(WHAT TO WORK ON)
Examine the records below and count how many lines contain the string "menu". Give only the number.

(Collected data)
- - - - - - -

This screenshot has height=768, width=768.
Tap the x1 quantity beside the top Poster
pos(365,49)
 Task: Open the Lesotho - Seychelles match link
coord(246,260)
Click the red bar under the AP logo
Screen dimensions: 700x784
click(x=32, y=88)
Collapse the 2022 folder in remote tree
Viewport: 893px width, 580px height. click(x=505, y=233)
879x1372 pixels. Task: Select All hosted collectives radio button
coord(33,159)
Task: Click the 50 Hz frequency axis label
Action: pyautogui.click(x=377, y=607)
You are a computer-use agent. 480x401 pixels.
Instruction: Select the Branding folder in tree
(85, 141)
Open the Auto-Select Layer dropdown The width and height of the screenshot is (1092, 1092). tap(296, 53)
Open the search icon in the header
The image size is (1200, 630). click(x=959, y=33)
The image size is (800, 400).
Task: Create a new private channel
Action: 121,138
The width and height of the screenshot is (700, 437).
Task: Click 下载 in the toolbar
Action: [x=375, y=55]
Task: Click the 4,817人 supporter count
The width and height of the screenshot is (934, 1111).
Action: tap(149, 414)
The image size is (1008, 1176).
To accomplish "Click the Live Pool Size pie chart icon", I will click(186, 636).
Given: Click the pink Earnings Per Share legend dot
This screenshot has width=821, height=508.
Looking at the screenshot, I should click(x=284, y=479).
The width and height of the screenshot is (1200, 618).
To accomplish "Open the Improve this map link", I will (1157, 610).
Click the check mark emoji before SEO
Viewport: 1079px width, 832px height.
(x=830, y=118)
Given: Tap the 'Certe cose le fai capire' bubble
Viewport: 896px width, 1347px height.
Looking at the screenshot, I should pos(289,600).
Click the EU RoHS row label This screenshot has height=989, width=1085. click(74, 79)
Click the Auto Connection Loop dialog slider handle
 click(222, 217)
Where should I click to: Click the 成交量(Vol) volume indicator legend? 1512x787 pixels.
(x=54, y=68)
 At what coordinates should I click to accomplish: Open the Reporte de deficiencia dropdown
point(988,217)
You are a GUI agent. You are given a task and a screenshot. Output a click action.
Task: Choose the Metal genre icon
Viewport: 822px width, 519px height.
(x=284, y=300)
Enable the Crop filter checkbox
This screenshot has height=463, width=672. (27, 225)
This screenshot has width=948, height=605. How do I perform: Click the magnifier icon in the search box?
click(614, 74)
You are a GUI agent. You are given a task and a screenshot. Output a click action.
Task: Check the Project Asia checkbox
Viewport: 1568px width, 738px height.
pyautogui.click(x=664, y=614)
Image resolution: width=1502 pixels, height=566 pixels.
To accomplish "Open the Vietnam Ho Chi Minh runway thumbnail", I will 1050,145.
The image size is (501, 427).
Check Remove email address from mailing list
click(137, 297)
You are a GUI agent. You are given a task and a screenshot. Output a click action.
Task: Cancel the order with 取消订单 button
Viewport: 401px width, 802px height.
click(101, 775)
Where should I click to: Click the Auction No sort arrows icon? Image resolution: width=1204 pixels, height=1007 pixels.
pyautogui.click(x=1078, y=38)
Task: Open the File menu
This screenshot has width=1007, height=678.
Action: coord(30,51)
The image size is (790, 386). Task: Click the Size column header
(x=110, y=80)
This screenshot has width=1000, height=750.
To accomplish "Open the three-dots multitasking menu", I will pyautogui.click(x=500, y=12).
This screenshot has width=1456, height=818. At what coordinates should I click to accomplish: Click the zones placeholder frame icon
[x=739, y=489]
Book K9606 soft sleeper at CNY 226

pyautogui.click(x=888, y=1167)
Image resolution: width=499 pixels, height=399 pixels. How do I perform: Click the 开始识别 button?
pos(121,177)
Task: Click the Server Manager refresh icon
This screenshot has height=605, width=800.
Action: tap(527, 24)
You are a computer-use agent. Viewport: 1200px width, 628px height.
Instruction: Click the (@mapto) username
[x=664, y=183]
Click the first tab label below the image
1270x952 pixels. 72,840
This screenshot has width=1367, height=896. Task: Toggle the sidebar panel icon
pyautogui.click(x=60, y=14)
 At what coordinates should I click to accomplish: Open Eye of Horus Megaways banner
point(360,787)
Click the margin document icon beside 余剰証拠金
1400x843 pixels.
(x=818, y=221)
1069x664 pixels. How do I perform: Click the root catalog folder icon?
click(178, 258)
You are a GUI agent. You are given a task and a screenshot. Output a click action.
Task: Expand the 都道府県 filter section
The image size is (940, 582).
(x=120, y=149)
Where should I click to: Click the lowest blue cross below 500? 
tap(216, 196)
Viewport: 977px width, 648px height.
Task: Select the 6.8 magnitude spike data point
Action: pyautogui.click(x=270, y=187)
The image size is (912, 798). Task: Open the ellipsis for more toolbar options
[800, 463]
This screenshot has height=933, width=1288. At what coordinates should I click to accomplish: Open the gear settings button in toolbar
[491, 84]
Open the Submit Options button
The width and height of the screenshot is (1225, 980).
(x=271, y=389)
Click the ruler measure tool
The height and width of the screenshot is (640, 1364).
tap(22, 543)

- - - - - - -

(REPLY TO THE TASK)
2